• **DIRECTIONS**:
Some entries follow. Reproduce exactly the lines starting at the one with "[NewsBytes Telugu] (469, 35)" and stopping after the one with "הצהרת נגישות (593, 2299)".

• **INPUT DATA**:
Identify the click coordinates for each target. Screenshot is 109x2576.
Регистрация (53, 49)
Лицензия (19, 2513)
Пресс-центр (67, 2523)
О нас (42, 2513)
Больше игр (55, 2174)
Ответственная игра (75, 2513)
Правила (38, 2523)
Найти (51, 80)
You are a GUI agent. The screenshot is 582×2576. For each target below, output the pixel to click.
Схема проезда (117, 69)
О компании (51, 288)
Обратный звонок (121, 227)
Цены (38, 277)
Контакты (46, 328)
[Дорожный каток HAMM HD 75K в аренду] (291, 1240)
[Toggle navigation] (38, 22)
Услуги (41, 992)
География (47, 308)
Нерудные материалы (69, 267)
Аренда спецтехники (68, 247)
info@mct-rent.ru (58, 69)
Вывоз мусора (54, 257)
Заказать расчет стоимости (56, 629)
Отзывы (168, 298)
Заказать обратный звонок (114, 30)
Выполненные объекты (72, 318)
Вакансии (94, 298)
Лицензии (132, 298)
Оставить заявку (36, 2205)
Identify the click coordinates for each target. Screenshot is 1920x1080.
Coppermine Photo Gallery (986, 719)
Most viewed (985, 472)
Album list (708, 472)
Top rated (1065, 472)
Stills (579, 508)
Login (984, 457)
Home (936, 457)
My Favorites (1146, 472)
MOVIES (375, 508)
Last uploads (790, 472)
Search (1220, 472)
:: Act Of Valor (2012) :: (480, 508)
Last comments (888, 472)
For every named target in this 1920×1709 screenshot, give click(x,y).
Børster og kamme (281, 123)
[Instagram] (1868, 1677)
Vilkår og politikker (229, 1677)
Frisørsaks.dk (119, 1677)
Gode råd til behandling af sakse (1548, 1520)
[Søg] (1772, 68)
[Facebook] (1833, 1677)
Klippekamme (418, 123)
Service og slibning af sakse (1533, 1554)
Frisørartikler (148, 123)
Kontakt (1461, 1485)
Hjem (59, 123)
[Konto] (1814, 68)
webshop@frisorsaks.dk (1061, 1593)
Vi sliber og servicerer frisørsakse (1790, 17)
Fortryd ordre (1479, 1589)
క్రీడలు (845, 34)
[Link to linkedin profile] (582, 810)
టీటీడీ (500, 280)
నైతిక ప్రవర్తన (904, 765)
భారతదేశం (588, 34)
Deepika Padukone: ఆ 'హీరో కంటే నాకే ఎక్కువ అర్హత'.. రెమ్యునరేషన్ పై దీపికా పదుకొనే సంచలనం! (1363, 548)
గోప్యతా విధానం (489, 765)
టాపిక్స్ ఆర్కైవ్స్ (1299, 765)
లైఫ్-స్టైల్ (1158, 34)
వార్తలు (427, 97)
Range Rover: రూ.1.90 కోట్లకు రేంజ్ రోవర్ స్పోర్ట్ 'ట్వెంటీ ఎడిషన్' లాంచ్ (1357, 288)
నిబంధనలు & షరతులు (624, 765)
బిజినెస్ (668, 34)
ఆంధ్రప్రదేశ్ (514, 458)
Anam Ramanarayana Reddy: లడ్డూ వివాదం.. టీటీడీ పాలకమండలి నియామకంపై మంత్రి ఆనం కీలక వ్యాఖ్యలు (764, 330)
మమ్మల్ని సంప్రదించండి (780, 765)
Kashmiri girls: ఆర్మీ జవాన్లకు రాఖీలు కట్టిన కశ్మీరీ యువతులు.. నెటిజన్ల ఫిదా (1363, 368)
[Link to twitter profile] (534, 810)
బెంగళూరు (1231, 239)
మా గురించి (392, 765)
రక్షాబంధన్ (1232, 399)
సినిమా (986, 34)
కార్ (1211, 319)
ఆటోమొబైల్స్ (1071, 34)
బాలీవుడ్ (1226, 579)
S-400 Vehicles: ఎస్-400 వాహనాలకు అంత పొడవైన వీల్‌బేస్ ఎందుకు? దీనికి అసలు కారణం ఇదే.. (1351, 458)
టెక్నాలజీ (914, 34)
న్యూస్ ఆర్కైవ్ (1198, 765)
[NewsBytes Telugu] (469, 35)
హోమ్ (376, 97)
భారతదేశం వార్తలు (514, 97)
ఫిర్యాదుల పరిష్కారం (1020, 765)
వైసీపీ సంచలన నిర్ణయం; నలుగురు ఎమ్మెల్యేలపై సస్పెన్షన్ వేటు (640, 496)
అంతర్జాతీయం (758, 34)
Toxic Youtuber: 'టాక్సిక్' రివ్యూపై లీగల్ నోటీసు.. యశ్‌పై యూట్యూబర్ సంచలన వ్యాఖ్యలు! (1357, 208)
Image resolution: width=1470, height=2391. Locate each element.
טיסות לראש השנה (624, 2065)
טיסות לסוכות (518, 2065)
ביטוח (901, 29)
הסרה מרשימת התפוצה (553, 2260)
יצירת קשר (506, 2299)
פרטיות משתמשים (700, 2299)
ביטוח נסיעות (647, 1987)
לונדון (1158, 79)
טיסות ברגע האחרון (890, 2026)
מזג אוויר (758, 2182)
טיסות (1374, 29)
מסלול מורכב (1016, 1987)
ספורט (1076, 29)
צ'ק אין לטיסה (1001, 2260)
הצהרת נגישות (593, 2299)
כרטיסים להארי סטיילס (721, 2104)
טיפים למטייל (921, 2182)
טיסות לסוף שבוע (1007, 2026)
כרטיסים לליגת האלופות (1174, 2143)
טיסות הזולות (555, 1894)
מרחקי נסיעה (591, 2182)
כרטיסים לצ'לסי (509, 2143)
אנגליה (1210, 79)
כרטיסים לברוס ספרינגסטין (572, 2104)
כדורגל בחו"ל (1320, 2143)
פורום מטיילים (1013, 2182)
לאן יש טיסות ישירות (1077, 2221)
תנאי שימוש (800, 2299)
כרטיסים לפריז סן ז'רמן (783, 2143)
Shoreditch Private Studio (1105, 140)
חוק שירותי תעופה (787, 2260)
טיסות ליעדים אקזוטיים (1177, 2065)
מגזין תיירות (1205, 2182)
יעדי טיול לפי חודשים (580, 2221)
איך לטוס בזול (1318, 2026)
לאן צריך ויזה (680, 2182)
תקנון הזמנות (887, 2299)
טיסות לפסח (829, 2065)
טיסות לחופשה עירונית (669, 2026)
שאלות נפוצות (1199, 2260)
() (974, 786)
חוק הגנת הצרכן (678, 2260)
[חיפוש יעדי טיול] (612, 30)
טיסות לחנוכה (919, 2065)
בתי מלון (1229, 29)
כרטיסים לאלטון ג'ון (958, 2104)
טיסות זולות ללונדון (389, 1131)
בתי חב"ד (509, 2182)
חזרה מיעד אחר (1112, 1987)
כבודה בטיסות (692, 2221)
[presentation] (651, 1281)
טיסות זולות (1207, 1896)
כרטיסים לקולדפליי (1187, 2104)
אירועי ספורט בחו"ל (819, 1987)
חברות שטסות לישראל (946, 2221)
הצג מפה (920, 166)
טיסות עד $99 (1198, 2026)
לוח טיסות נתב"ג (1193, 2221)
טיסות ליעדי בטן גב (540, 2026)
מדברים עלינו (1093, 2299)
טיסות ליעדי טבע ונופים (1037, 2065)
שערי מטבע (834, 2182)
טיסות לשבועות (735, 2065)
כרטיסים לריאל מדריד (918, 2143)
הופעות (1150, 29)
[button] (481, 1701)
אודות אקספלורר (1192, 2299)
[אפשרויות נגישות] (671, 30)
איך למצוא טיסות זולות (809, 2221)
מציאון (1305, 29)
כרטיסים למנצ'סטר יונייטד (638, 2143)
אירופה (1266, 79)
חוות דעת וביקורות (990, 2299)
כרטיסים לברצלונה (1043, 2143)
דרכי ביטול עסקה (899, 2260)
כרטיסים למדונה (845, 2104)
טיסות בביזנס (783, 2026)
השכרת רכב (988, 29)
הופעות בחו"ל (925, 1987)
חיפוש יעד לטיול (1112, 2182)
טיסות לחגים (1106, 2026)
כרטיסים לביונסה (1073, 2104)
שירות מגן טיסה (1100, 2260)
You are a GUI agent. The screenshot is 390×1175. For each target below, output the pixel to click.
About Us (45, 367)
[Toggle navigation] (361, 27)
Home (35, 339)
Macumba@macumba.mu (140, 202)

• **RESULT OF THIS EXERCISE**:
[NewsBytes Telugu] (469, 35)
హోమ్ (376, 97)
భారతదేశం వార్తలు (514, 97)
ఫిర్యాదుల పరిష్కారం (1020, 765)
వైసీపీ సంచలన నిర్ణయం; నలుగురు ఎమ్మెల్యేలపై సస్పెన్షన్ వేటు (640, 496)
అంతర్జాతీయం (758, 34)
Toxic Youtuber: 'టాక్సిక్' రివ్యూపై లీగల్ నోటీసు.. యశ్‌పై యూట్యూబర్ సంచలన వ్యాఖ్యలు! (1357, 208)
Image resolution: width=1470, height=2391. Locate each element.
טיסות לראש השנה (624, 2065)
טיסות לסוכות (518, 2065)
ביטוח (901, 29)
הסרה מרשימת התפוצה (553, 2260)
יצירת קשר (506, 2299)
פרטיות משתמשים (700, 2299)
ביטוח נסיעות (647, 1987)
לונדון (1158, 79)
טיסות ברגע האחרון (890, 2026)
מזג אוויר (758, 2182)
טיסות (1374, 29)
מסלול מורכב (1016, 1987)
ספורט (1076, 29)
צ'ק אין לטיסה (1001, 2260)
הצהרת נגישות (593, 2299)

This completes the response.